» Records supplied
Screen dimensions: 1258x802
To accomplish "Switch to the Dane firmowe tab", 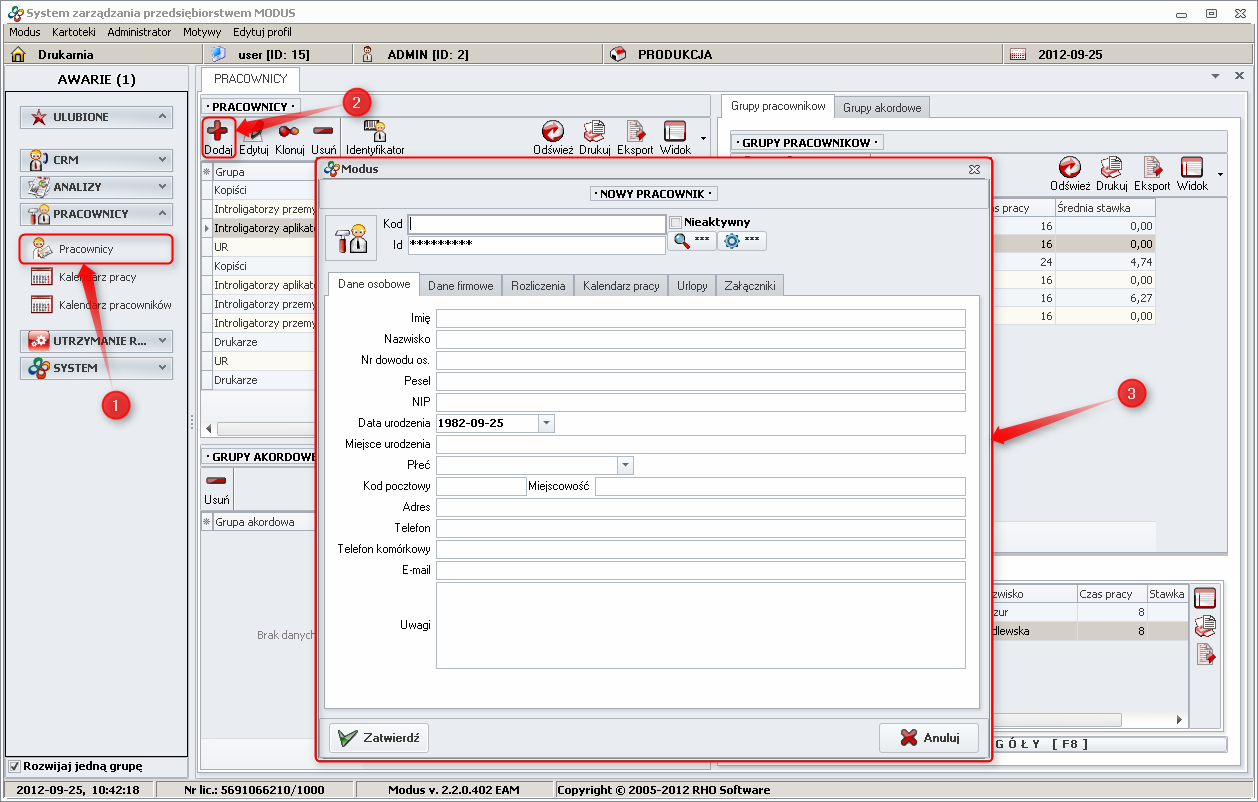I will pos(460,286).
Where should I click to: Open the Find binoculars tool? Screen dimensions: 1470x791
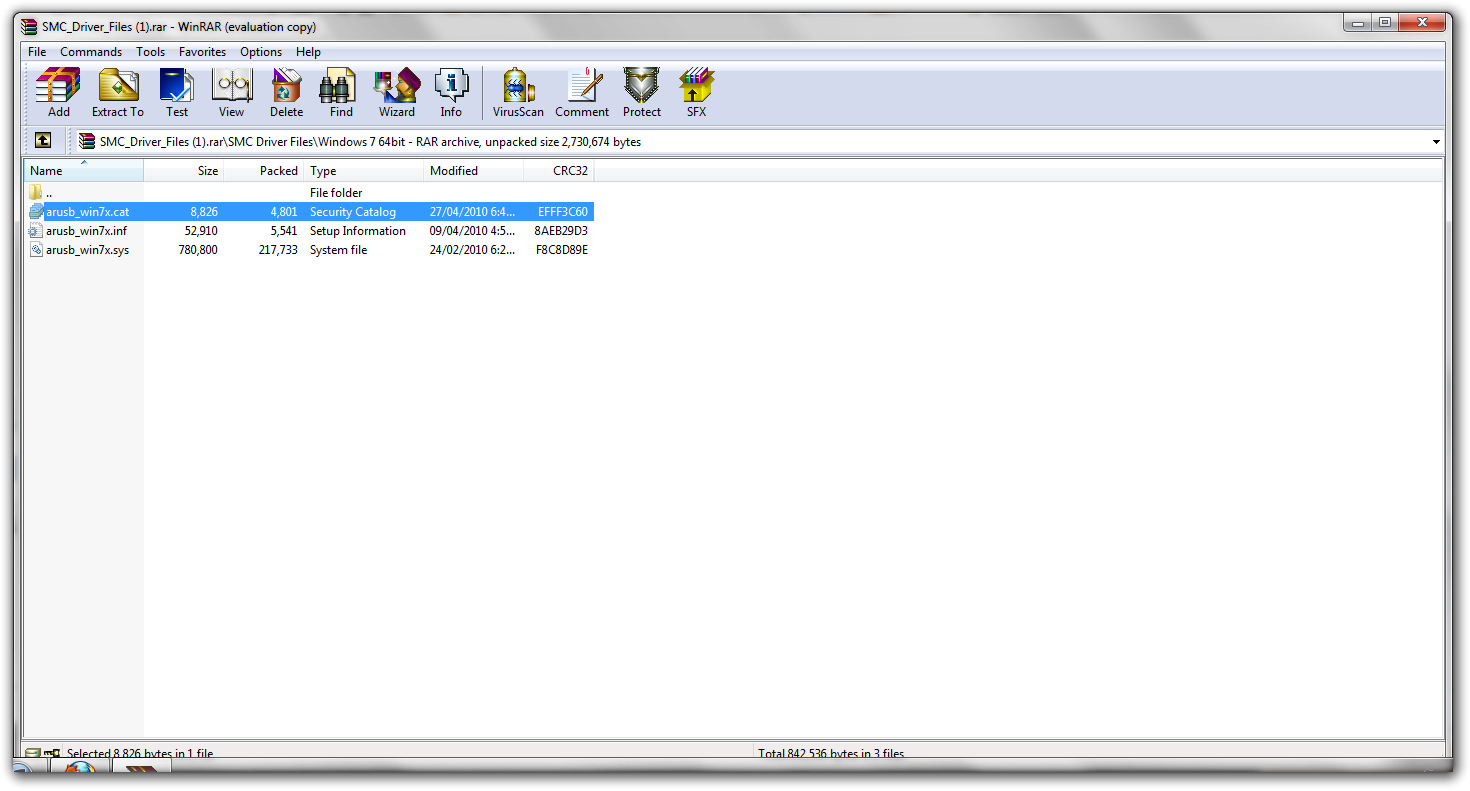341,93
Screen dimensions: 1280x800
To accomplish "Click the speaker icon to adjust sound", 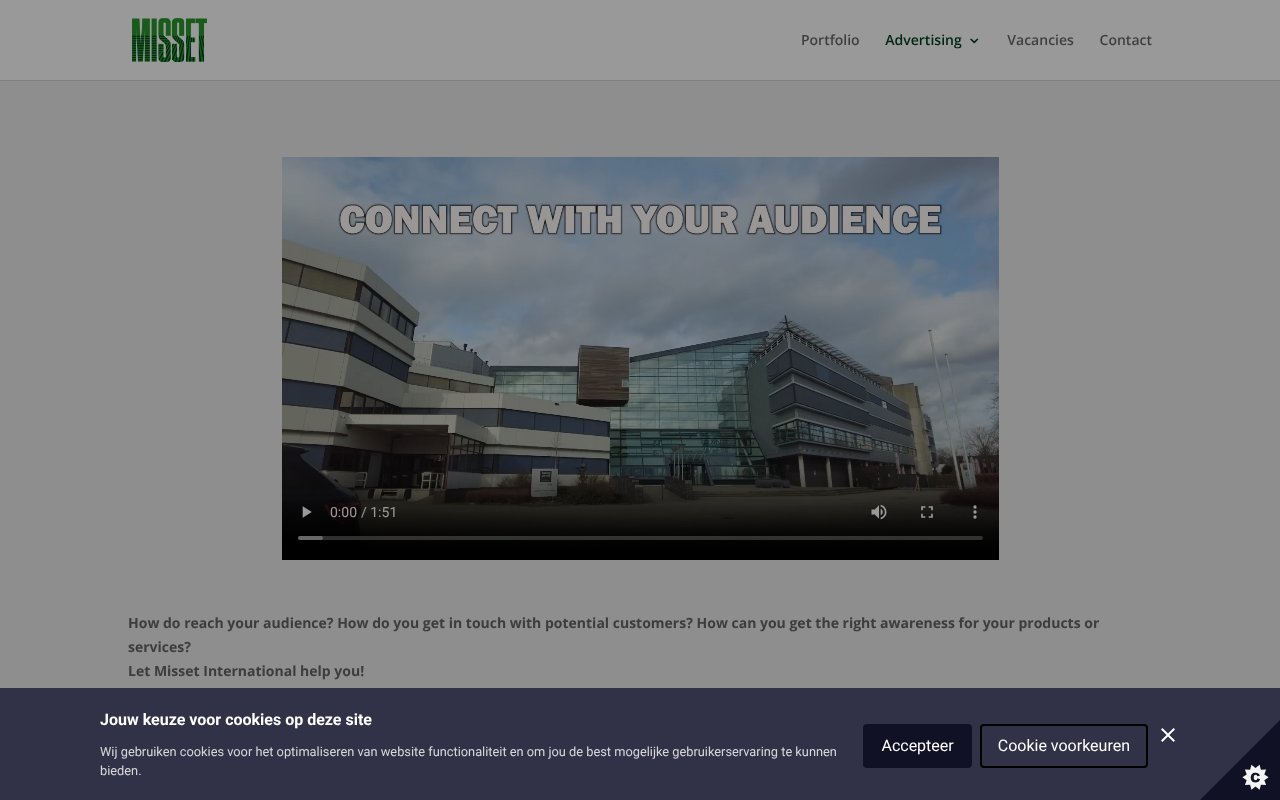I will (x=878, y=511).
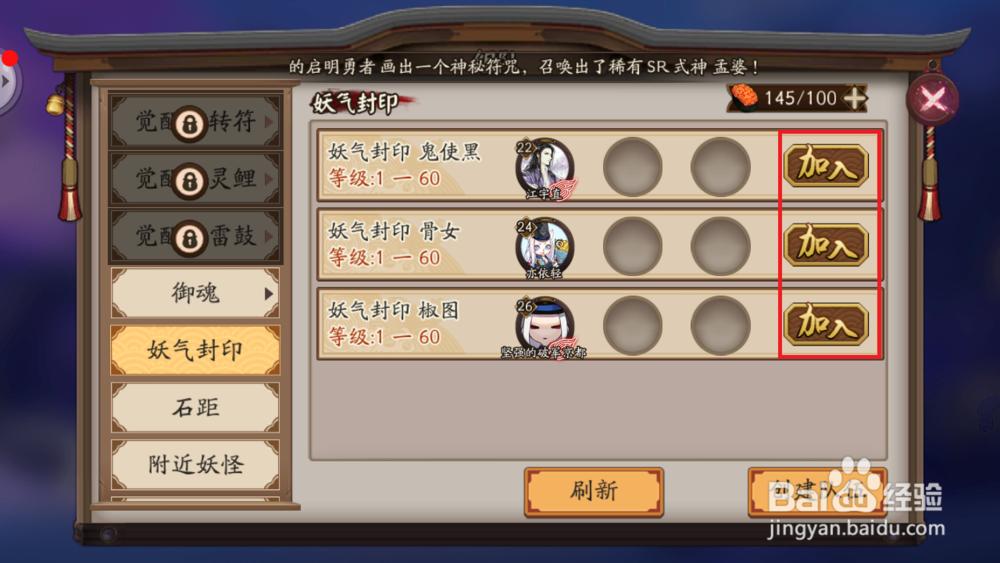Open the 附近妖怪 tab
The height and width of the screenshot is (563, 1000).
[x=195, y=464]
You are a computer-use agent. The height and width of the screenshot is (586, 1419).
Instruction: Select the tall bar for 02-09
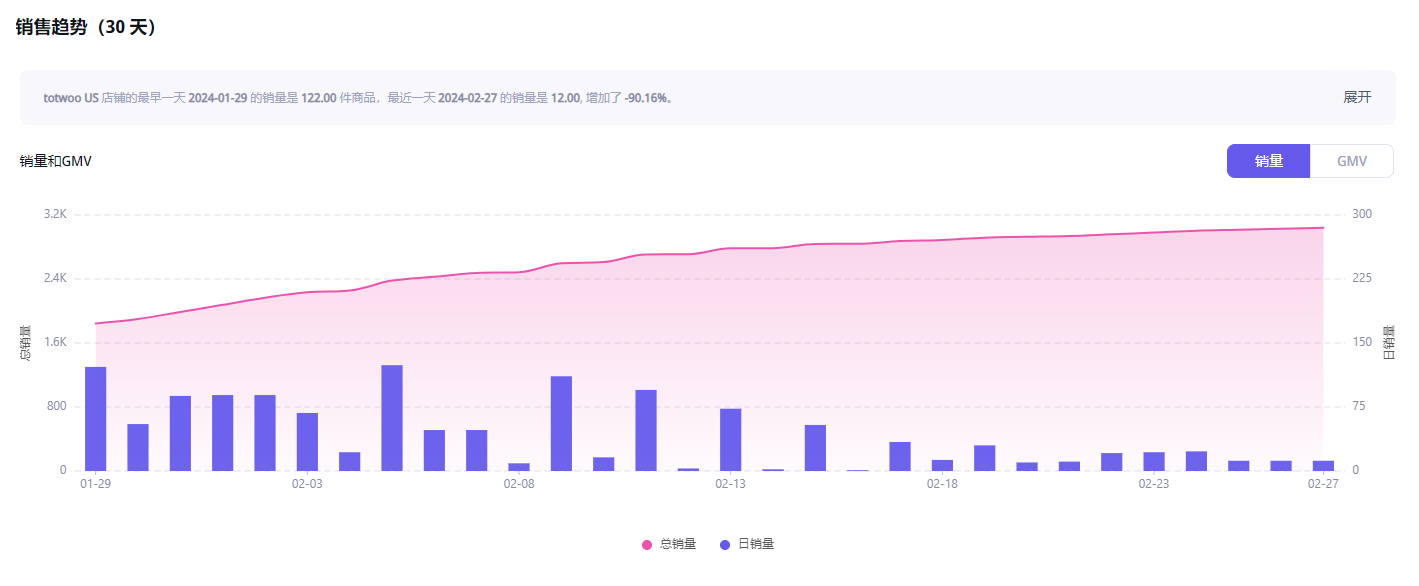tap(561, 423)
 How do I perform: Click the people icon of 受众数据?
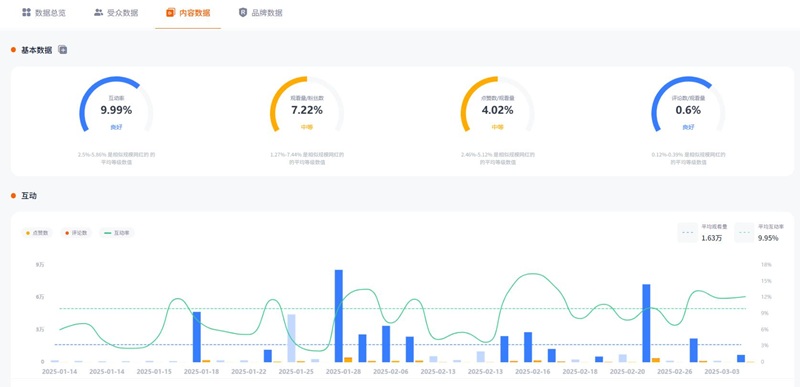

» To do
Could you rescale the material from the line containing "You are a computer-use" through the end of the material, copying every line including the requests, multiplying each coordinate in the answers by 0.4 and rounding to whole numbers with halves rounded up? Leave the pictures out.

» Complete answer
You are a computer-use agent. The height and width of the screenshot is (586, 1419).
Instruction: Select the tall bar for 02-09
tap(224, 169)
 How do I perform: Click the people icon of 受众数据?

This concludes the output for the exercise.